The corona pandemic had been putting the whole world in a state of emergency since March last year. Cybercriminals took advantage of this state of emergency and increased the number of their attacks even further. Would you like to understand what is happening in the field of cybercrime? The following blog post gives you, among other things, an overview of the essential types of cyberattacks.
Definition: Cyber Attack
First of all, the question arises: what exactly is meant by a cyber attack? The Federal Office for Information Security (BSI) defines a cyber attack as follows:
The central point in this definition is that cyber-attacks take place in or via virtual cyberspace. So there is no physical attack, such as breaking a door.
In addition, you should be aware of the following: Even if this definition aims to impair IT security, the motivation behind this aim can be different. A monetary or political cause is possible, for example.
Types Of Cyber Attacks
Now that the definition of the term cyber-attack has been clarified, some cyberattacks will be explained below.
Phishing And Spear Phishing
Phishing is an attempt at fraud, the intention of which is to trick the victim into disclosing personal or financial information using a genuine-looking email. This is not a targeted attack. Instead, many emails are sent, hoping that some people will find the email “real” and act accordingly.
An Example To Illustrate This:
Imagine receiving an email that looks like it came from your bank. In this email, you will be asked to change your password as it was stolen due to a security vulnerability. A link then appears to take you to your bank’s website, which is, however, a fake, and you enter your data there. The fraudster can then use the collected information for identity theft.
In this type of attack, the perpetrators often use trust in an institution, such as a bank, or emotions, such as fear, to manipulate the victims.
A modified form of phishing is spear phishing. This is a targeted phishing attack on specific people or organizations. The attacker informs himself beforehand about the victim and the general conditions so that the credibility of the emails or social media messages is exceptionally high.
DoS And DDoS Attacks
The idea behind the term Denial of Service (DoS) is to make something inaccessible or put it out of service. This is precisely the goal of a so-called denial-of-service attack. But how exactly does the technical implementation in the background look like? In such an attack, a server is overwhelmed with so many requests that it can no longer process them and, in the worst case, “collapses” under the load.

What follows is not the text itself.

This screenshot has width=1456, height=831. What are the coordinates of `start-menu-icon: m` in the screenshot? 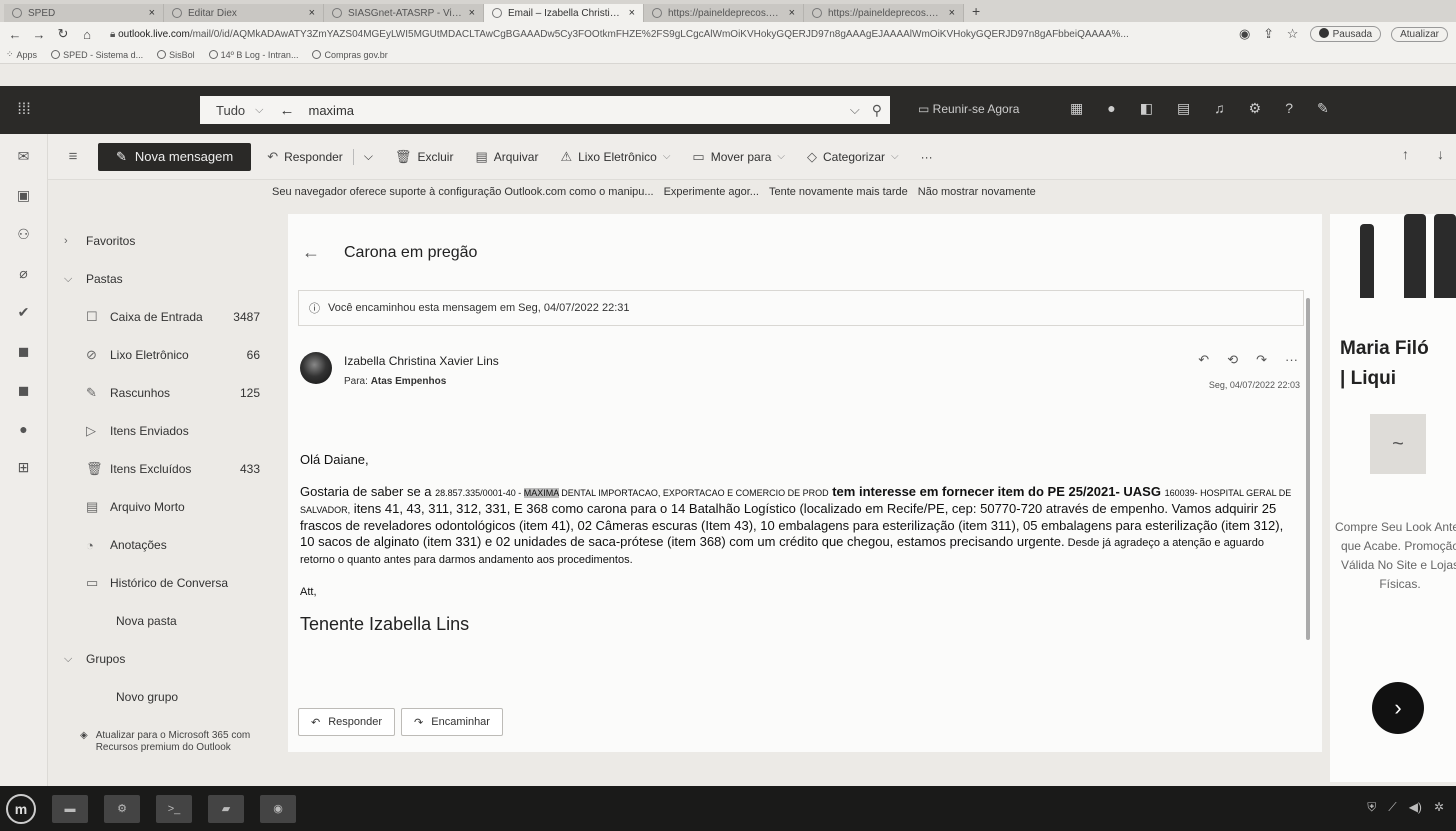 It's located at (21, 808).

A distributed denial of service attack, also known as a DDoS attack, is a “distributed” DoS attack. This means that not individual systems but many different systems carry out a jointly coordinated attack. For this type of attack, hundreds to thousands of unprotected computers are infected with the attack software. These attacks are often particularly effective due to the large number of “attacking” systems.

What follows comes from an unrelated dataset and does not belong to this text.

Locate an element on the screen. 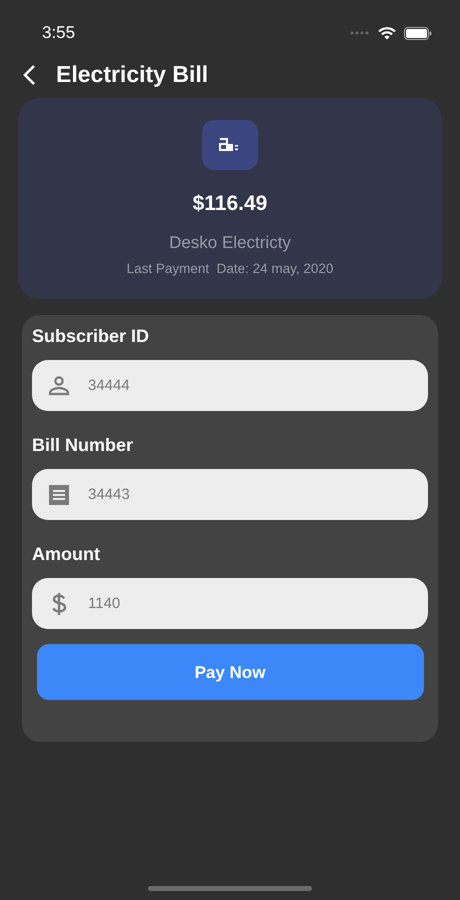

The term malicious software or malware summarizes software that was developed to cause harm to the attacked user. The forms of malware can be very different. Two known forms are explained below.
A computer virus is based on a program code that attaches to a host file and reproduces independently. When the host file is called, which can also be a program or a boot sector, the computer virus code is also executed. The function of such a virus can take different forms. For example, files can be deleted, the operating system can be prevented from running, or the hardware can be damaged.
Ransomware restricts the victim’s access to the system or completely prevents it from demanding a ransom from the victim for re-enabling the system. Whether the system will be unlocked after paying the ransom is not guaranteed for the victim, making dealing with such an attack even more difficult.
In a man-in-the-middle attack, the attacker tries to communicate between two or more parties unnoticed, for example, to read information or manipulate the transmitted data. He proceeds so that he goes “in the middle” of the communication and poses as the receiver to the sender and as the sender to the receiver.
Attacks On Passwords
It is often the case that attackers aim to determine the passwords of users for specific platforms. One form of these so-called password attacks is the brute force method.
With the brute force method, different username/password combinations are tried out – usually with the help of an automated tool – until the correct one is found by chance. Instead of using a particular strategy, “brute force” is used to find out the password and “crack” the account. However, it should be taken into account that this method can be very time-consuming, depending on the complexity and length of the password. Brute force attacks also take various forms. One form of brute force attack is the dictionary attack.
If an attacker uses a dictionary attack, all words in the specified dictionary are tried. These words can then be supplemented with numbers or special characters to map an even more extensive range of passwords.
Examples Of Successful Cyber Attacks
Two well-known and extensive cyberattacks are briefly explained below to get a feel for the forms such a cyberattack can take.
WannaCry is one of the most significant cyberattacks with ransomware. In May 2017, more than 130,000 computers were attacked and encrypted in this cyber attack via a Windows security hole (EternalBlue) to demand a ransom then. The victims included Telefónica, Renault, and Nissan, as well as hospitals and ministries.
Yahoo Data Breach
In 2013 and 2014, two hacker attacks stole data from over a billion users (other sources speak of 500 million users). The looted data included: names, email addresses, phone numbers, security questions and answers, years of birth, and passwords. However, public communication about the loss of this data did not take place until spring 2016. This cyber-attack had a substantial financial impact on Yahoo. The bid to acquire Yahoo was cut by $ 350 million following the incident.